Re: setTimeRange for HBase Increment

Posted by Jameson Lopp <ja...@bronto.com>.
Thanks, that makes sense. Unfortunately, it sounds like this feature is 
unable to solve my particular problem...
--
Jameson Lopp
Software Engineer
Bronto Software, Inc

On 10/04/2011 01:36 PM, Gary Helmling wrote:
> Jameson,
>
> The TimeRange you set on the Increment is used in looking up the previous
> value that you'll be incrementing.  It's not stored with the incremented
> value as a data "lifetime" or anything.  If a previously stored value is
> found within the given time range, it will be incremented.  If no value is
> found within that range, a new value is stored with using the value from
> your Increment.
>
> As other have already covered, if you're looking for auto-cleanup of data
> you would set a TTL on the column family.
>
> So let me tweak your scenario a bit to explain how it might work:
>
> 0) Say you have a previous value on column "c1" of 2, last incremented 31
> days ago
>
> 1) You perform an increment on "c1" with a value of 1, minStamp = now - 30
> days, maxStamp = now
>
> 2) There is now a new version of "c1", with value=1, timestamp=now.  The
> previous version, with value=2, timestamp=now - 31 days, still exists and
> may be automatically cleaned up, subject to your settings for max versions
> and TTL.  So you would have:
>
> c1:
>    - v2: ts=now, value=1
>    - v1: ts=now-31days, value=2
>
> 3) Reading the current value of "c1" will return 1
>
> 4a) If you repeat step #1 in 31 days from now, you would wind up with a
> third version of "c1", again with value=1:
>
> c1:
>    - v3: ts=now, value=1
>    - v2: ts=now-31days, value=1
>    - v1: ts=now-62days, value=2
>
> 4b) If you instead repeat step #1 31 days from now, but using minStamp=now -
> 60 days, maxStamp=now, then you would be incrementing the existing "v2" of
> "c1", since it falls within the time range:
>
> c1:
>    - v2: ts=now, value=2
>    - v1: ts=now-62days, value=2
>
>
> I hope this clarifies things.

Data entries
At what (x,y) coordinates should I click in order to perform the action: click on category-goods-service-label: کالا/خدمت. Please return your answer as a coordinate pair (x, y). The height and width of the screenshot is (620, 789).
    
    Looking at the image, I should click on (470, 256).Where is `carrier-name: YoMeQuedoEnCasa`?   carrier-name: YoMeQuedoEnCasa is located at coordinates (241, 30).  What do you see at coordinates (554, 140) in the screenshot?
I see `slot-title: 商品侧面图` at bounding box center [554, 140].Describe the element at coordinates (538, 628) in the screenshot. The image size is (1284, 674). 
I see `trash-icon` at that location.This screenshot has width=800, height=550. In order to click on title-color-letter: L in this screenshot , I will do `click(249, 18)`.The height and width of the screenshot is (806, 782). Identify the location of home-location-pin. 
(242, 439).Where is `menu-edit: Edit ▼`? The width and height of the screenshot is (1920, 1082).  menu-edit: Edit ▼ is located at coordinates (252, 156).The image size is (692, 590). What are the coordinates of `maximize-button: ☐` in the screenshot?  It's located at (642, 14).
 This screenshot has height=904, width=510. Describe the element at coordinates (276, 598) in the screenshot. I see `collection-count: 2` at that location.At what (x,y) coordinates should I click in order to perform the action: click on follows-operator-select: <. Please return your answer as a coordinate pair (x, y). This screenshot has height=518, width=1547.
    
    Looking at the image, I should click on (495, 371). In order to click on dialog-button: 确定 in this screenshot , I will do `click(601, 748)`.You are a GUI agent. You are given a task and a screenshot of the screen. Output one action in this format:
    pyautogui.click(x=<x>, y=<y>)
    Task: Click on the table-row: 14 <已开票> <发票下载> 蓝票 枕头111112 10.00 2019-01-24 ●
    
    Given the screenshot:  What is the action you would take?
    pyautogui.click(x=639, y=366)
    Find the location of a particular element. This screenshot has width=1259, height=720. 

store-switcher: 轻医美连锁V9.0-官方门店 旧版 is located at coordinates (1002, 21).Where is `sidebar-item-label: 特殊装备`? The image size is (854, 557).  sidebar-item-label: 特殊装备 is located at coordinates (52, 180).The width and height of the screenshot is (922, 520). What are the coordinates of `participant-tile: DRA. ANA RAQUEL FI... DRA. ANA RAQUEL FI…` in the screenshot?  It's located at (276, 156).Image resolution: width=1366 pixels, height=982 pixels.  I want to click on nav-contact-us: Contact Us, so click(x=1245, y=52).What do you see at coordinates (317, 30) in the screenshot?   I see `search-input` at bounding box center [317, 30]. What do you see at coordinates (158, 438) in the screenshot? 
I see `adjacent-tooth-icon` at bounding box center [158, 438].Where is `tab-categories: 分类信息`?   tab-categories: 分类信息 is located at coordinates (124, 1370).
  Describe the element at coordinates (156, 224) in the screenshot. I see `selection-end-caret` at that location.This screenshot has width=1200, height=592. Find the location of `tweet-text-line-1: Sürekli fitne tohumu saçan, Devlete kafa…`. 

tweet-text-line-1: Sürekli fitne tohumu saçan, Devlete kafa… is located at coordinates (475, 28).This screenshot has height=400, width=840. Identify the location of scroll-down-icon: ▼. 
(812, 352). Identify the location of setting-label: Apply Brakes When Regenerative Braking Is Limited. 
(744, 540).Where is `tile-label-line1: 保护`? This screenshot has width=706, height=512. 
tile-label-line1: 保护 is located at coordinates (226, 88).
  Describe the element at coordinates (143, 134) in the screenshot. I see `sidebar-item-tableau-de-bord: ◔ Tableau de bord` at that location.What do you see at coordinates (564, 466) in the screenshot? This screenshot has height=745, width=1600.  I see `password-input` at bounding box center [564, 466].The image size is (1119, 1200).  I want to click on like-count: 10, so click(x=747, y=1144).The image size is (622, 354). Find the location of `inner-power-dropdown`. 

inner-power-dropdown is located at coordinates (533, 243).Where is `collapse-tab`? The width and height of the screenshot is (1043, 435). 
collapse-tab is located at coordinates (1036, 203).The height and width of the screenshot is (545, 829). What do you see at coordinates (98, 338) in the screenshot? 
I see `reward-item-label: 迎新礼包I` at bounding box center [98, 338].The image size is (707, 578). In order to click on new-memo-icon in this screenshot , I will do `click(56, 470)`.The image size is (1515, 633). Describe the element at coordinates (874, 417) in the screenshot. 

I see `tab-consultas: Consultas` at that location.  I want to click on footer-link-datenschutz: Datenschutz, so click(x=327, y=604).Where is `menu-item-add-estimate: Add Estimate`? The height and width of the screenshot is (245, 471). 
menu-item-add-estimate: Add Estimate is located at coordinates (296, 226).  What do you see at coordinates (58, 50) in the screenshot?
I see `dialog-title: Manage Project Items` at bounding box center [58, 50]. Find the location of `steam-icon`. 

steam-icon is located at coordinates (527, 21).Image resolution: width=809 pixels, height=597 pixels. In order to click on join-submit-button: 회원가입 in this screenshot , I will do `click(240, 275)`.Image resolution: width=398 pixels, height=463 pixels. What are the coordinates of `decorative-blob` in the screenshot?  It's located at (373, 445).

→ ACTIVITY:
Can you extract the passage of the HBase Increment thread above between "Posted by Jameson" and "my particular problem...", inclusive?

→ FINISHED EXERCISE:
Posted by Jameson Lopp <ja...@bronto.com>.
Thanks, that makes sense. Unfortunately, it sounds like this feature is 
unable to solve my particular problem...